En réalité, l’assemblage de la
tour à chat était assez simple, mais M. Zhuang, pourtant
d’apparence très intelligent, semblait avoir du mal avec ce genre
de travaux manuels. Il faisait erreur après erreur, tantôt ici,
tantôt là.
Lin Wen, regardant impuissant, avait
très envie de prendre les choses en main, mais il craignait de
froisser l’ego de M. Zhuang. Il n’osa pas proposer son aide et
resta donc assis tranquillement à côté, un livre à la main,
lisant un peu puis regardant M. Zhuang de temps en temps, attendant
patiemment qu’il termine l’assemblage.
Le chaton, frustré de ne pas pouvoir
jouer avec son nouveau jouet tout de suite, fit des siennes pendant
un bon moment. Il roula par terre, joua avec une pelote de laine,
puis finit par s’endormir, épuisé, près de la fenêtre.

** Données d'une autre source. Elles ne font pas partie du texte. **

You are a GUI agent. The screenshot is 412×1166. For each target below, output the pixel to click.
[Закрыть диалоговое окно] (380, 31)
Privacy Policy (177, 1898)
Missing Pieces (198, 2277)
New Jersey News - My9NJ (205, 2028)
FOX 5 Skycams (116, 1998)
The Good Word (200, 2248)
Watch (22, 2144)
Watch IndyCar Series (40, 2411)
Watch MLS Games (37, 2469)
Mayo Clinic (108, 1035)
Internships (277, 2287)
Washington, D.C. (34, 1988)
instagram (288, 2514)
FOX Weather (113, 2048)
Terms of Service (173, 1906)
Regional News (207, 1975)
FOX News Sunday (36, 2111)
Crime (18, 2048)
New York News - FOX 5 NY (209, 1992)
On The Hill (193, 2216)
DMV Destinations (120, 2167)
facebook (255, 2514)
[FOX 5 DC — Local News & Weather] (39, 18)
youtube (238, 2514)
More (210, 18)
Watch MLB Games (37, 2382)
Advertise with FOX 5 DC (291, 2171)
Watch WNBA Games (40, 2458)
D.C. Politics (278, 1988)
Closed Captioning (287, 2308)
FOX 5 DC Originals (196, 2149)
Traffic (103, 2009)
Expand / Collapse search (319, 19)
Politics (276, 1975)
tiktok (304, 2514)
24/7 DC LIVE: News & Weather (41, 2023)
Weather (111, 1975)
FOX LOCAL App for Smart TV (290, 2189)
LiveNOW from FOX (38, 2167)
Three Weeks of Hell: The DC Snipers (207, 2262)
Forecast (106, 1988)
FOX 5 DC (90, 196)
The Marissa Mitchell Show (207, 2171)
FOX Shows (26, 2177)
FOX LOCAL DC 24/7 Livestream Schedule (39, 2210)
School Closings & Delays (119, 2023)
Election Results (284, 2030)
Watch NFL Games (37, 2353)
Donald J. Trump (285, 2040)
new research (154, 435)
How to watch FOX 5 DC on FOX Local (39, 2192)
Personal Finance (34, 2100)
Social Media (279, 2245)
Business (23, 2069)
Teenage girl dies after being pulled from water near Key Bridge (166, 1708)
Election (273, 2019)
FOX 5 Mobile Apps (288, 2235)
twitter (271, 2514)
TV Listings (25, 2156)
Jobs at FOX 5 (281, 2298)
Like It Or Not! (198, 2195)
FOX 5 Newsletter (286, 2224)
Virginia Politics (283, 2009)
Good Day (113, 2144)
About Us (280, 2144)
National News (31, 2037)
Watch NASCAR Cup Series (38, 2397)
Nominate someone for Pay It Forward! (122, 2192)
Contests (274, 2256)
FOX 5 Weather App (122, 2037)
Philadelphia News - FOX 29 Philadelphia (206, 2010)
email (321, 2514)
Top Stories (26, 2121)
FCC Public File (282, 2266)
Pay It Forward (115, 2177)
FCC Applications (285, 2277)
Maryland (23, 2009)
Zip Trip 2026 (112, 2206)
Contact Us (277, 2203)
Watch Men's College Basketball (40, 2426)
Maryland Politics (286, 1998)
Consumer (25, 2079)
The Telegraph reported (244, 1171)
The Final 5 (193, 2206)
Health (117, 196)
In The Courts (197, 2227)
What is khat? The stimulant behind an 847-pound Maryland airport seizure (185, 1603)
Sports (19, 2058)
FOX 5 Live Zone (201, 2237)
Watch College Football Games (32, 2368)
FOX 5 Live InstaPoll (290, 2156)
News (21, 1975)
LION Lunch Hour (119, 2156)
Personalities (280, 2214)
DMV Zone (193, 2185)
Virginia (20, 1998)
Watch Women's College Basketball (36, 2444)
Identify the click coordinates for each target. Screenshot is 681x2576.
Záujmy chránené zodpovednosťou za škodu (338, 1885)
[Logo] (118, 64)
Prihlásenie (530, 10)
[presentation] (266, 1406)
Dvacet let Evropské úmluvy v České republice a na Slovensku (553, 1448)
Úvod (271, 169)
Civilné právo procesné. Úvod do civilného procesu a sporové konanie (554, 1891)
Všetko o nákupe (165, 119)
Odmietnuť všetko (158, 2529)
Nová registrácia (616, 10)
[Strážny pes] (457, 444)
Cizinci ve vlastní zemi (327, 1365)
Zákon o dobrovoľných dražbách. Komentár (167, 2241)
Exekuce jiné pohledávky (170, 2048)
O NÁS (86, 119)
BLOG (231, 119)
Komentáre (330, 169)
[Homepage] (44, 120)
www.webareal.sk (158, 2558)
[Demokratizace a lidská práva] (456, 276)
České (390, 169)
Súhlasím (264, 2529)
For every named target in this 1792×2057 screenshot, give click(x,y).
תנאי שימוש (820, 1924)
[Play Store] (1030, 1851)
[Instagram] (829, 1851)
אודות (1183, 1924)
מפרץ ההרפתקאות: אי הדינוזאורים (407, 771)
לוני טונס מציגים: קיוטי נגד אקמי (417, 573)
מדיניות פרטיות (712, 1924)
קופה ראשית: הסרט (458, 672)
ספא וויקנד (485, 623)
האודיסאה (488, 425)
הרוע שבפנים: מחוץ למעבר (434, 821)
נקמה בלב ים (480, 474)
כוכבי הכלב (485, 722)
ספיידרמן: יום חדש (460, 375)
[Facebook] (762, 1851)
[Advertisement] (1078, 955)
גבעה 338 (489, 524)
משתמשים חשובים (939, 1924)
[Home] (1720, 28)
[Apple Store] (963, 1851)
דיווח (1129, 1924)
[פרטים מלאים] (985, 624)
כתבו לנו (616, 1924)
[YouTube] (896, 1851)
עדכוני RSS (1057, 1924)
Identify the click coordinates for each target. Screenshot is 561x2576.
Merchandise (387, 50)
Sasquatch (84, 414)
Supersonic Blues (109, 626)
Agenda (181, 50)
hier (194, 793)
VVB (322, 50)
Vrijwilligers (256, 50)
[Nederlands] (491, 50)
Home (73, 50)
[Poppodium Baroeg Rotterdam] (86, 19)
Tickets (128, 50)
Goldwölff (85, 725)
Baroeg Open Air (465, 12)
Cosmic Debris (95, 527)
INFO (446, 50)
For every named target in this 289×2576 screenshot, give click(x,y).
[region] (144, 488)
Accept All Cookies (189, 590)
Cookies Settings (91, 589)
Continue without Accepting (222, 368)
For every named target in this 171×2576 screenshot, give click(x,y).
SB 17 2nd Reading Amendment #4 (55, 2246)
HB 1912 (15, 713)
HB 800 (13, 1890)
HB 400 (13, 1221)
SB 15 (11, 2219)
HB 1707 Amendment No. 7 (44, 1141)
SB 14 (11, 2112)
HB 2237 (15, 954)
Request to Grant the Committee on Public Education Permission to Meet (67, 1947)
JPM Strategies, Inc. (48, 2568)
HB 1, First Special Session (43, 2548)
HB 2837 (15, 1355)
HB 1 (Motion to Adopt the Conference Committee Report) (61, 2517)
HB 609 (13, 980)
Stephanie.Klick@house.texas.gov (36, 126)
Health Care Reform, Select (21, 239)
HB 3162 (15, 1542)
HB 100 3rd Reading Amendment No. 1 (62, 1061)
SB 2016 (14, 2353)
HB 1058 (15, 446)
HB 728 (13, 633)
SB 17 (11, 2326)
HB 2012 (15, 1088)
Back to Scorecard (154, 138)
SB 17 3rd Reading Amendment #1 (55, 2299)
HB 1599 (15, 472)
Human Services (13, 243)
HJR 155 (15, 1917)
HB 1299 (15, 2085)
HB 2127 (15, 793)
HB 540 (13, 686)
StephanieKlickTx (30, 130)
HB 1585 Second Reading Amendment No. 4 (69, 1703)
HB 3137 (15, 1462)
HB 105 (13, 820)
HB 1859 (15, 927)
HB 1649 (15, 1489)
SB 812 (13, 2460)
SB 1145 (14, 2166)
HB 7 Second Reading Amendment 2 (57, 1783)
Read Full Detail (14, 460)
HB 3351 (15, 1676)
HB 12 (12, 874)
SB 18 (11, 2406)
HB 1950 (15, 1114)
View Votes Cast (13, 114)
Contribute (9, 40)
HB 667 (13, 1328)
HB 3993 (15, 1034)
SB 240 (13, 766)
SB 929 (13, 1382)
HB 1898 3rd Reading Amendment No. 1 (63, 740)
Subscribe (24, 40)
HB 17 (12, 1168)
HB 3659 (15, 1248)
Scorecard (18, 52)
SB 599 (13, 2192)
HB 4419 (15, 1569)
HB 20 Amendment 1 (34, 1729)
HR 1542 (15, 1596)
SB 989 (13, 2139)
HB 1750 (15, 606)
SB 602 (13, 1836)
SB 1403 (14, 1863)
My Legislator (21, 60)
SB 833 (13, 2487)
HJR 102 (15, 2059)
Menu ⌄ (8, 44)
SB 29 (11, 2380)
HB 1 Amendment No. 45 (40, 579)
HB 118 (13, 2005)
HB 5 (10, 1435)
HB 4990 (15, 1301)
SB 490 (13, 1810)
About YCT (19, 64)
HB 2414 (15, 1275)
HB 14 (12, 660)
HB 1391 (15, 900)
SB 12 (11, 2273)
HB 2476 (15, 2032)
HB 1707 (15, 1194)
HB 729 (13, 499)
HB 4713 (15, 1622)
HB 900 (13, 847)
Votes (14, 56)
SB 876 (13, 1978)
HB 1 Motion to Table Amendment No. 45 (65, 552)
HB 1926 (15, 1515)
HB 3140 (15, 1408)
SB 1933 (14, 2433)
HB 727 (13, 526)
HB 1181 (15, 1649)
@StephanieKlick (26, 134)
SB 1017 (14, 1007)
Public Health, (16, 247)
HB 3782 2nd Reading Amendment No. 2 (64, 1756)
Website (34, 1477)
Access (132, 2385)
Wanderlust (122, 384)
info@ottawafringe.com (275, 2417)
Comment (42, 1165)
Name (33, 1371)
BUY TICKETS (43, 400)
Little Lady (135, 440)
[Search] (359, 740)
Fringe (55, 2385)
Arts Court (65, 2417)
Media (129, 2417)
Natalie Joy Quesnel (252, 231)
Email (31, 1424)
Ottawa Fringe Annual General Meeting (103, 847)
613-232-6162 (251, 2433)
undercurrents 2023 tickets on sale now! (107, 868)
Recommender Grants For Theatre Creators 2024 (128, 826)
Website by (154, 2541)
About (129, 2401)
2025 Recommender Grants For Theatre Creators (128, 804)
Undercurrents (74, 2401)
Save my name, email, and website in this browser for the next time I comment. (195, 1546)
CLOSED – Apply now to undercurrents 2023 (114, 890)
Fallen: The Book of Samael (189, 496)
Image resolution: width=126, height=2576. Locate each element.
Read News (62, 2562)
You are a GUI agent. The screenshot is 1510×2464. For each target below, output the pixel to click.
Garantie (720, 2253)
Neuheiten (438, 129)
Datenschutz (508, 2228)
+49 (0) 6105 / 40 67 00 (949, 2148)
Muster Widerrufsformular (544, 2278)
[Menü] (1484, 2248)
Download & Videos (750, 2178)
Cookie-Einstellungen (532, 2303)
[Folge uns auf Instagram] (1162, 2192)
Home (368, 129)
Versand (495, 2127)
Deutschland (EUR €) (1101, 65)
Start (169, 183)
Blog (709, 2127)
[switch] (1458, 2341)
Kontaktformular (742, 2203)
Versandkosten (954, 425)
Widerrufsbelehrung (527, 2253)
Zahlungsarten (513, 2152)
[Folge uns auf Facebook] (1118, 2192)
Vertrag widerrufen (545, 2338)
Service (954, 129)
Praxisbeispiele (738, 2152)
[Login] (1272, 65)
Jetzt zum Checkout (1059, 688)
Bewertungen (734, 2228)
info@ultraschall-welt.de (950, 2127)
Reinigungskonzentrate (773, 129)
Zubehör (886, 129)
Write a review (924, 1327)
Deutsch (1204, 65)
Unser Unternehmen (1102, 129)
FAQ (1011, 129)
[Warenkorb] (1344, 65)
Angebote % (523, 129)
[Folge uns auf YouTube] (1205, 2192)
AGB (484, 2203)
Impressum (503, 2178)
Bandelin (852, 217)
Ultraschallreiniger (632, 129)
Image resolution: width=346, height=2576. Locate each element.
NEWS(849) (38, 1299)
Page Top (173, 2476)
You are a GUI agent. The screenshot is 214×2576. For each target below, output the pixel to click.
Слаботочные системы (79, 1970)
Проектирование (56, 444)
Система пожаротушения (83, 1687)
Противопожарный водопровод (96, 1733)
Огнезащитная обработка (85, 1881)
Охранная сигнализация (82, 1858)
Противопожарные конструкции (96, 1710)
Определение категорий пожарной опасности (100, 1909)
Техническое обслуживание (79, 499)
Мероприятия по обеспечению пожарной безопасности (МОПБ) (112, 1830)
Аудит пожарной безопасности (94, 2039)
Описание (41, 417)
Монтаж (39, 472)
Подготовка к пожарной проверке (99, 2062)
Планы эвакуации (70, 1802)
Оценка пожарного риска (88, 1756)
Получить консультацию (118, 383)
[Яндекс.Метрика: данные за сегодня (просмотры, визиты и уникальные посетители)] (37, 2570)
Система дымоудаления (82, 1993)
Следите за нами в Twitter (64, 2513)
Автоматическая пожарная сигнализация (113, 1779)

Alors que le ciel commençait à
s’assombrir, Lin Wen, suivant les règles de la politesse entre
voisins, invita timidement M. Zhuang à rester pour le dîner.
Peut-être était-ce une illusion,
mais dès que l’invitation fut lancée, l’efficacité de M.
Zhuang sembla décupler. Il eut même le loisir de se retourner et de
sourire : « Alors je vous embête, M. Lin… Le ragoût d’aubergines
de la dernière fois était délicieux. »
Lin Wen hocha la tête, un peu
abasourdi, et se dirigea vers la cuisine. Avant de partir, il ne put
s’empêcher de jeter un coup d’œil en arrière : la tour à chat
était enfin assemblée.
… Apparemment, après une
après-midi d’expérience, M. Zhuang a finalement maîtrisé l’art
de l’assemblage.
23.
Les vacances passèrent en un clin
d’œil. Lin Wen, qui ne comprenait pas les souffrances des
travailleurs dans les bureaux, fut presque surpris de joie lorsqu’il
découvrit une carte postale près de sa porte en se levant tôt.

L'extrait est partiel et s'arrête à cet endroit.